That Awkward Israel Moment
I don't remember a time when Israel wasn't central to my identity.
Growing up with an Israeli father and nightly family dinners that reflected on the events of the Second Intifada on what felt like a daily basis, I honed my views on Israel over evening chicken soup and morning cereal. This subsequently lead to my first experience as a bona fide Israel activist - as a fourth grader. While my classmates spent their summers at camp or visiting grandparents in Florida, I was fresh off the plane from Tel Aviv, ready to tell everyone that Israel wasn't like what you saw on the news. From that young age, the bond was solidified.
Israel was where I could be the best, most complete version of myself.
My love affair with Israel permeated my life - from school assignments where I opted to write about Golda Meir, to pleasure reading that to this day involves more Israel histories than most actual historians read, to extracurricular interests that lead to me being un-ironically called Israel Girl during my undergrad years, to an ultimate move to Israel and Israeli husband of my own. And I'd be lying if I didn't own the fact that one of the things that drew me to my husband was his Zionism, his deep, active love for Israel that matched my own, and his badass savta, an original pioneer who still lives on her kibbutz, right next to the cows.
From my pint-sized amateur hasbara days to my time as a campus activist, I understood my mission when it came to Israel. If I couldn't be like my cousins and serve in the army, defending the country that I loved with a passion and intensity that I couldn't describe, then I would do the next best thing. I would be the voice that Israel needed in North America, telling the stories that no one else seemed to know. Stories of a nuanced, colorful, amazing place full of good people, innovation, and the sacred work of creating a society founded on the twin pillars of Judaism and democracy.
This is the part where, if I were like many of my Millennial peers lately, I would switch gears, and write about some kind of break in my relationship with Israel. Some kind of clarity about the complexities of the Israeli/Palestinian conflict, or disenchantment when I realized that things weren't as black and white as I thought.
But that's not my story.
In my soul, I'm a contradiction when it comes to Israel. I'm basically drawn to religious Zionism, while somehow reconciling that with secular, liberal Judaism and progressivism in all other areas of my life. I'm aware that it doesn't make sense, but it's what resonates for me.
I'm a Zionist. I believe in the Jewish right to self-determination in our ancient homeland. I believe that there's a unique relationship between the Jewish people and the land of Israel, forged over centuries of prayer, tears, blood, and love.
And I also know that there's another nation that feels the same way. I acknowledge and respect that, but it's not my story to tell.

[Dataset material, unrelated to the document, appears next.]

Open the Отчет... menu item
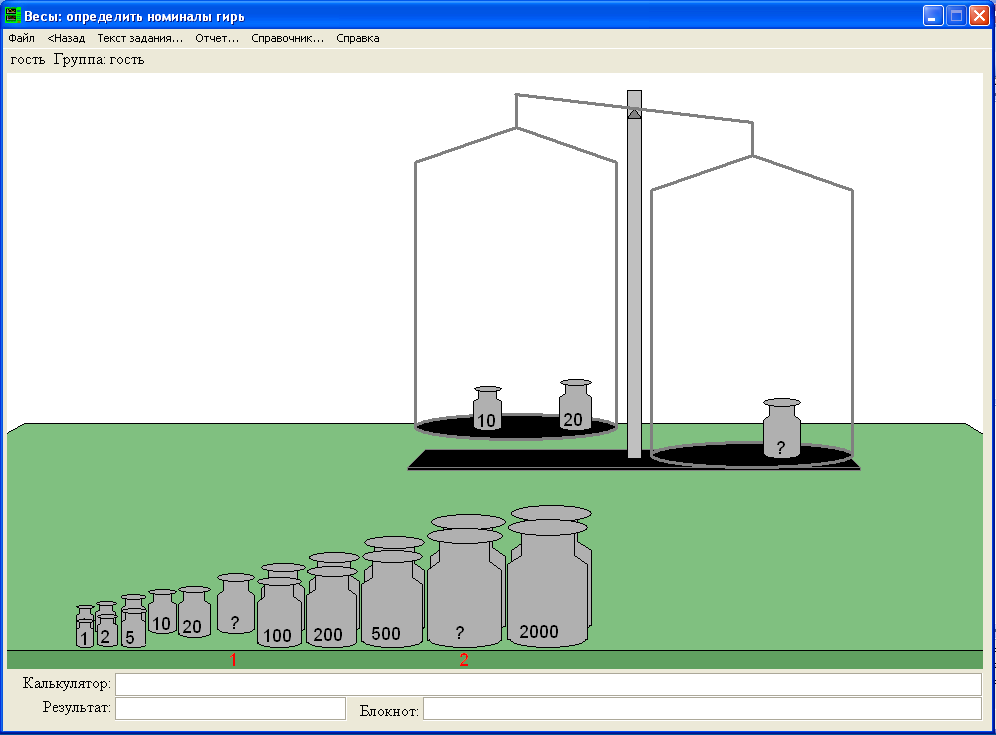Image resolution: width=996 pixels, height=735 pixels. (x=217, y=38)
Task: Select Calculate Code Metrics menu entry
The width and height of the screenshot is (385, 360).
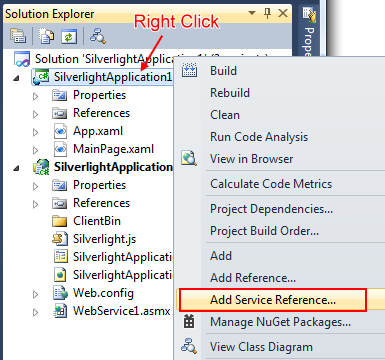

My story is one of the age-old longing of a Jewish person for the place that compliments my soul. Of not wanting to apologize for aching to claim the stones of the Old City as my own. Of wanting to scream in defense of Israeli soldiers and military strategists whenever they take a defensive measure to protect the people and land, despite knowing that it often comes at a tragic cost. Of frustration at the double standard that Israel still faces, in international arenas, in the public square, and among many of my peers.
But lately as an educator, I haven't told this story.
Instead, I've hidden behind the role of education, the mission of meeting my learners where they are and giving them a chance to explore their own relationships with Israel, rather than giving them the trappings of mine. Instead of sharing my own views, I've perfected the art of flipping the questions back to my learners - what do you think? I haven't wanted to share my take on different issues, because I believe it's my job to offer multiple perspectives, to challenge, and to encourage dissent. And I stand firm on that. But perhaps I've also lost something along the way, as I've stopped sharing my own Israel truth in favor of meeting others where they are on the journey to find theirs.
So this is the first step of getting it back.
I'm flying to Israel tonight. It's a too-short trip (as they all are) that'll be full of family, friends, fun, and food. I'll be spending my time celebrating my grandmother-in-law's 100th birthday (!!!), running around with my sister, and soaking up the feeling of being my most complete self that only comes when I'm sliding on the slippery Jerusalem stones, digging my feet into the Tel Aviv sand, or breathing in the earthy goodness of the kibbutzim. And I'll be bringing all of you with me as I start telling my own Israel story again. My role as an educator is to embrace complexities, so get ready for all of mine - the contradictions that I can't seem to make sense of, the love I can barely wrap my mind around, and the awkward balancing act that comes with being a proud American Jewish Israeli Zionist.